__Work to complete__: Leave out the pictures and restate exactly, and only, the lines from the one that contains "The width and height of the screenshot is (1501, 583)." through the final line of the material below.

__Record extracts__:
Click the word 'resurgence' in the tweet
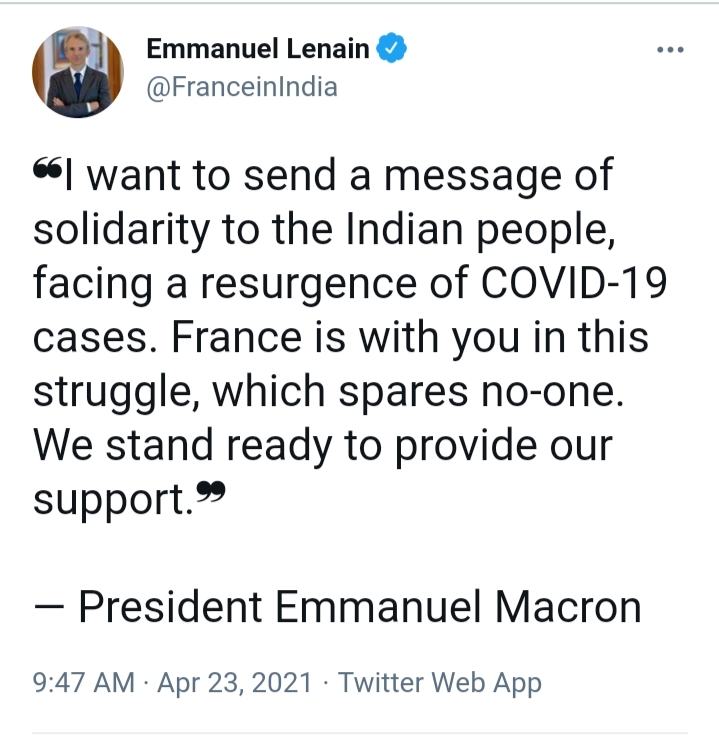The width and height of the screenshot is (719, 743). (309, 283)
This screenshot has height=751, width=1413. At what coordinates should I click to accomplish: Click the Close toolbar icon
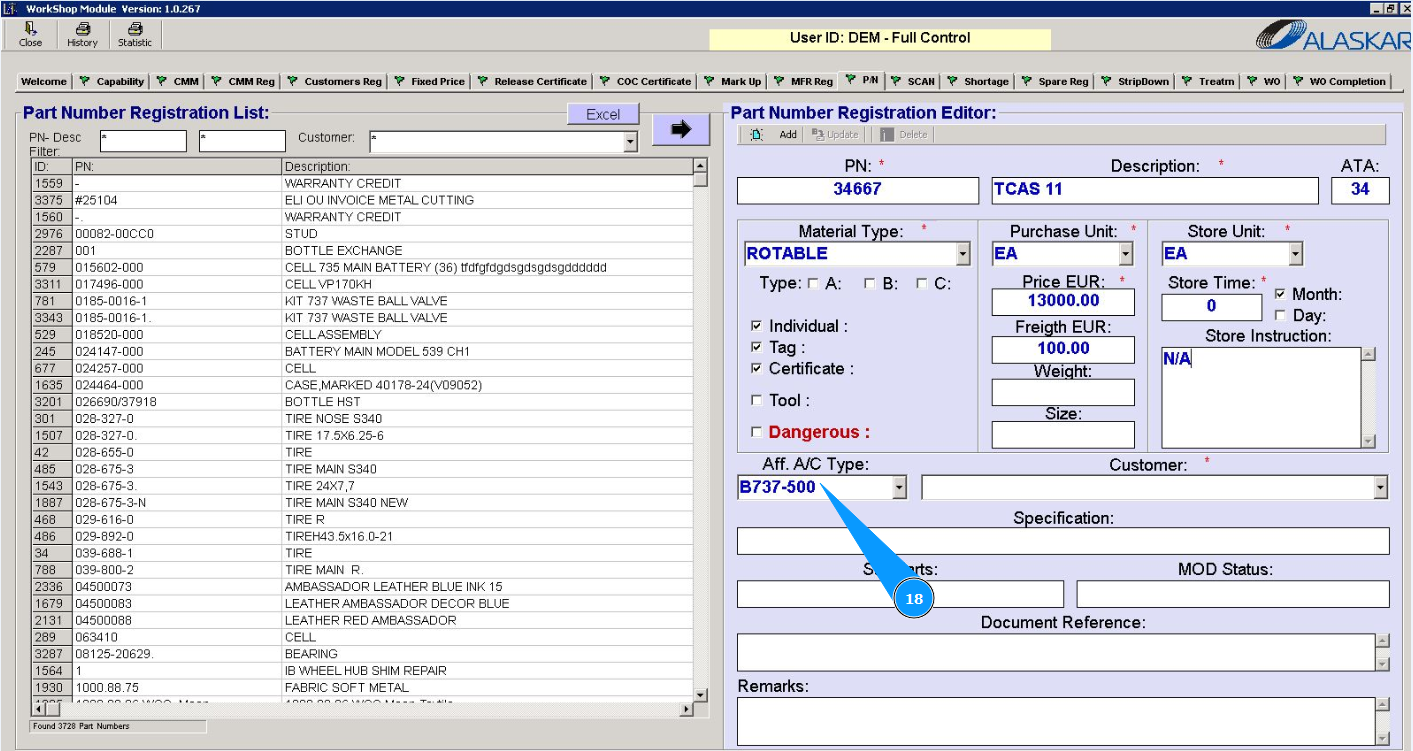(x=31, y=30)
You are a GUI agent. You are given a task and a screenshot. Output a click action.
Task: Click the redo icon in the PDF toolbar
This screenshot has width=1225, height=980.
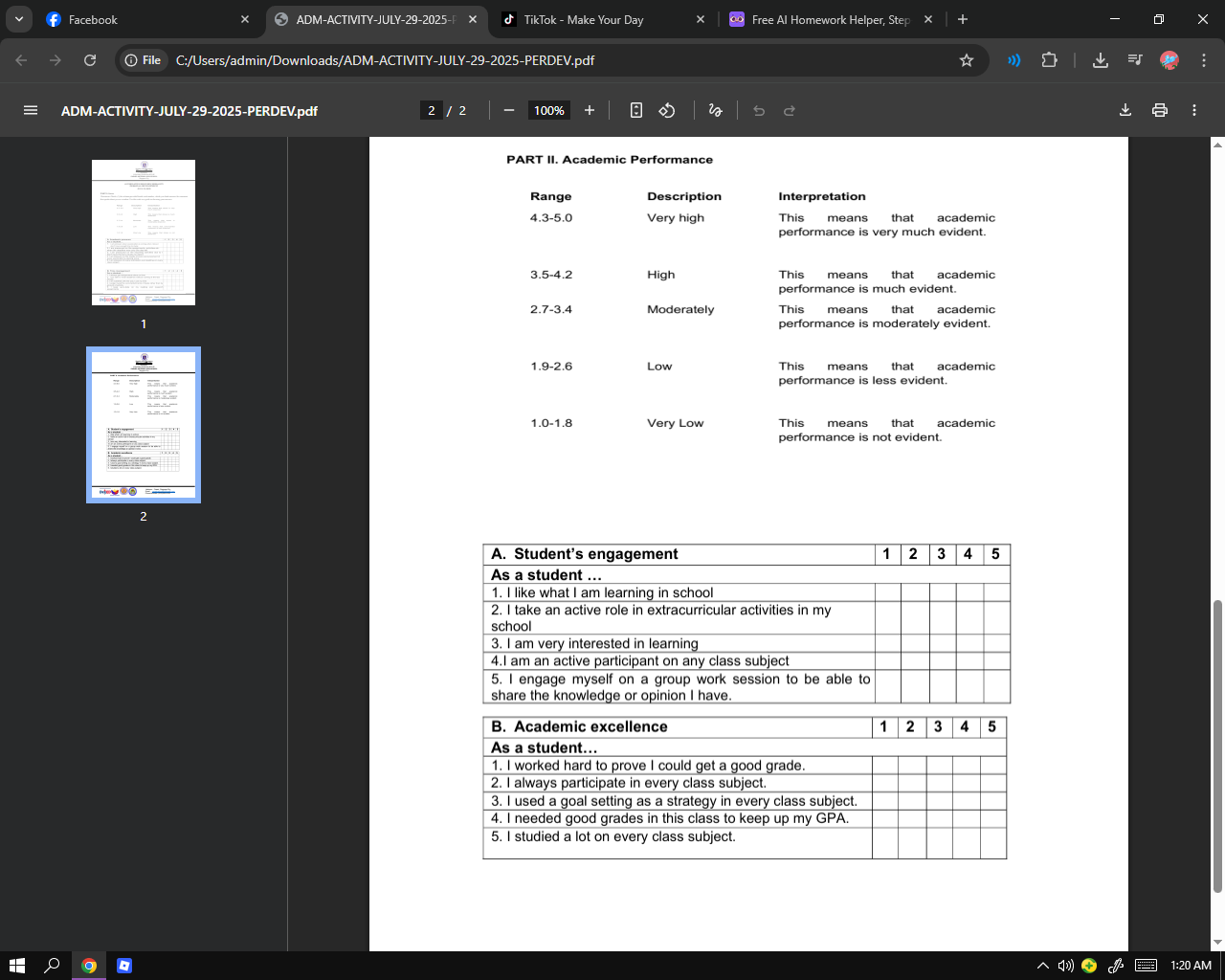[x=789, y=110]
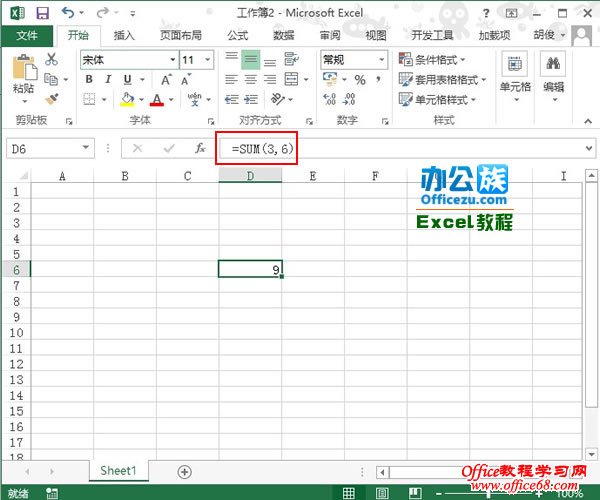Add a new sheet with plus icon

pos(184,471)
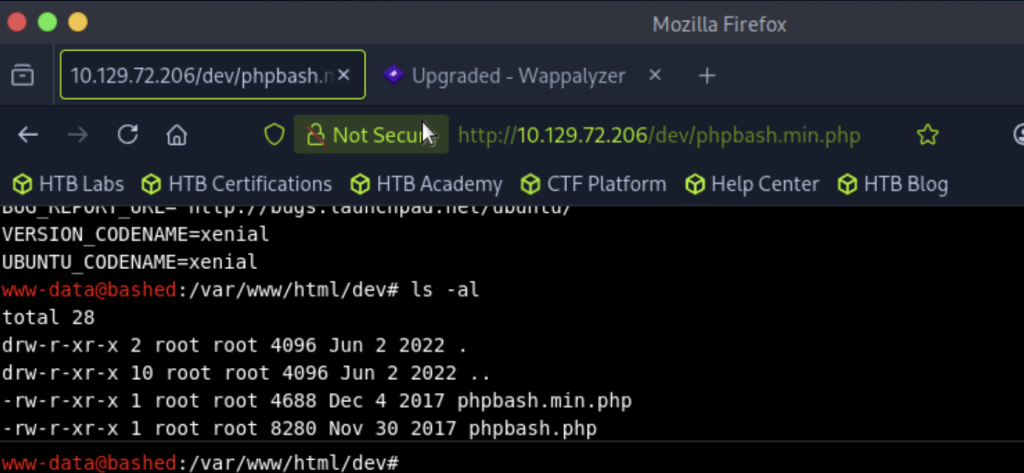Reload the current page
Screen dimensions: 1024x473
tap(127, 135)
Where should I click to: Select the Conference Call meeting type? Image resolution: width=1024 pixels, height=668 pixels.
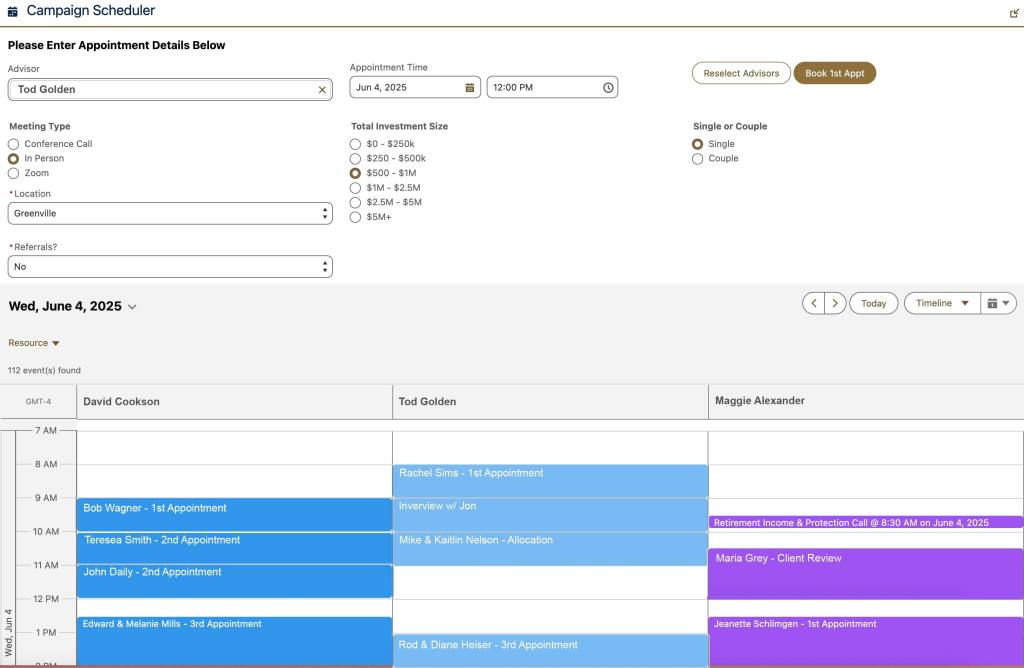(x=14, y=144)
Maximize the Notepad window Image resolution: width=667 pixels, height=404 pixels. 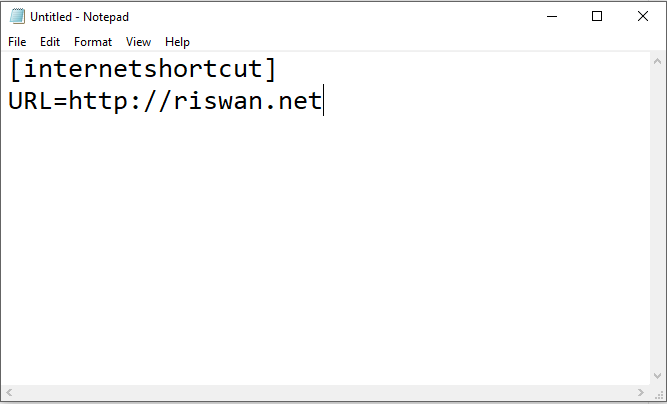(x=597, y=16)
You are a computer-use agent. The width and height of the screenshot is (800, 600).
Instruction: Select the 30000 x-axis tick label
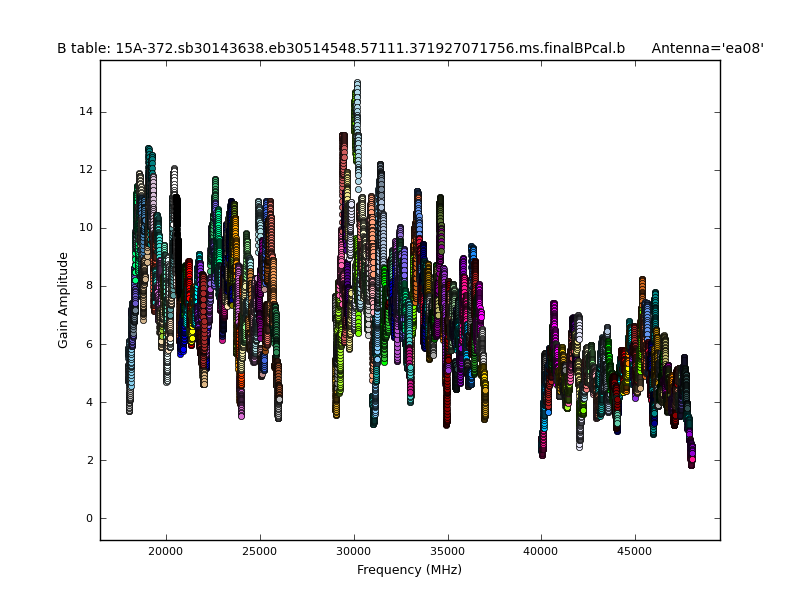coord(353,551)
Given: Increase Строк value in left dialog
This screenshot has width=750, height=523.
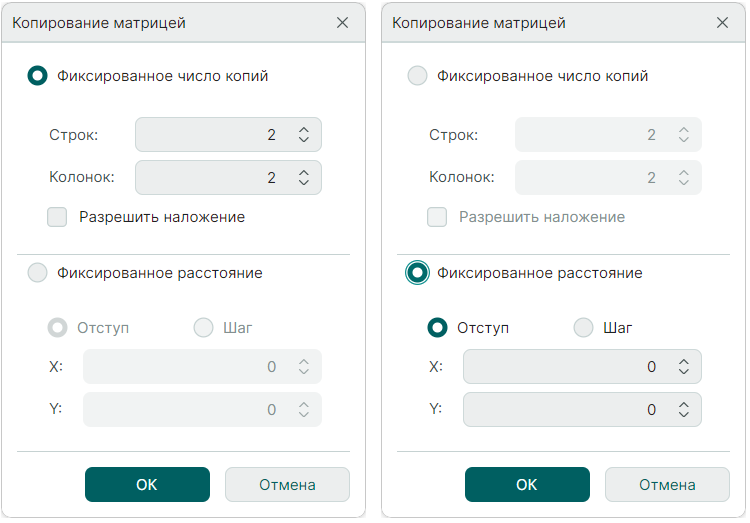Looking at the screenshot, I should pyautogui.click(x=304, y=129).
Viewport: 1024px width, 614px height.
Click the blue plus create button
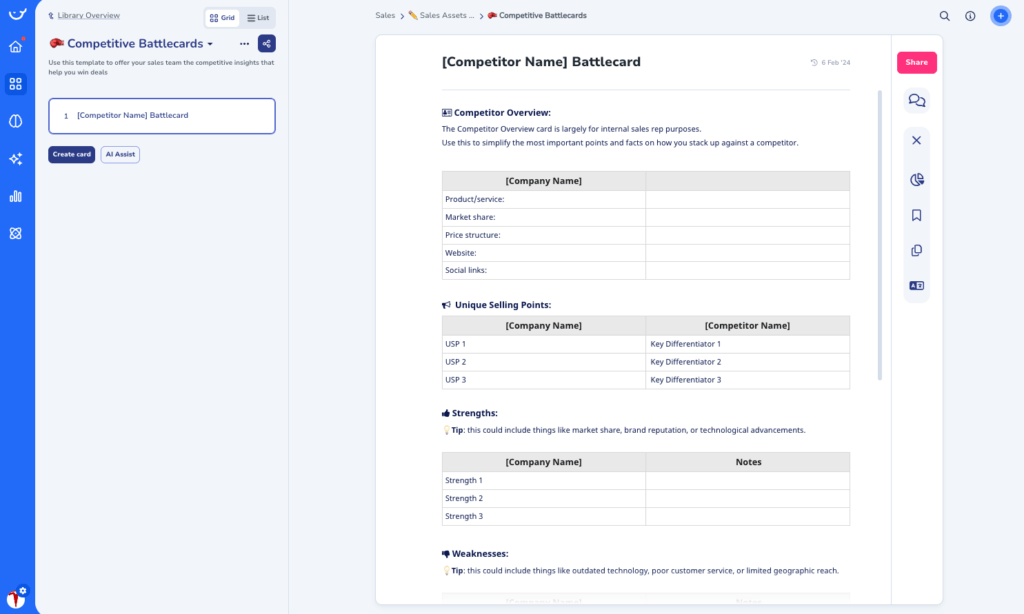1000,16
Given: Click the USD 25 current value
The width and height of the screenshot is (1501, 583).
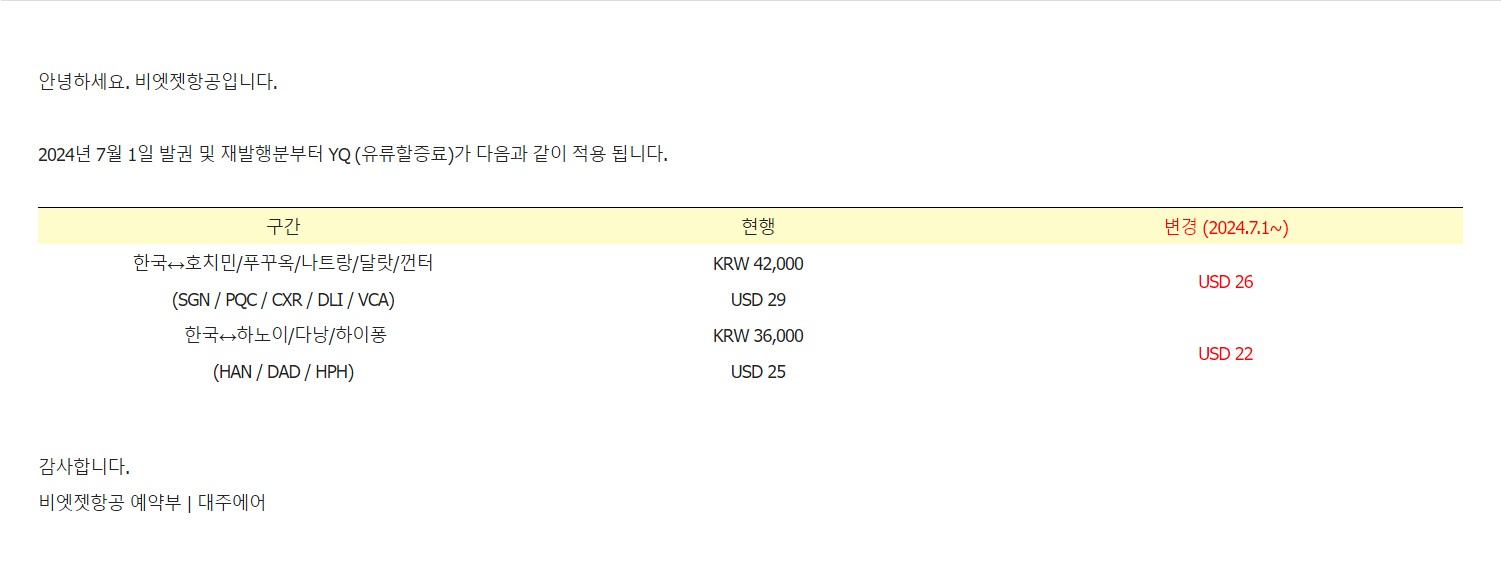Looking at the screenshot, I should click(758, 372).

__Response box__:
The width and height of the screenshot is (1501, 583).
Looking at the screenshot, I should click(758, 372).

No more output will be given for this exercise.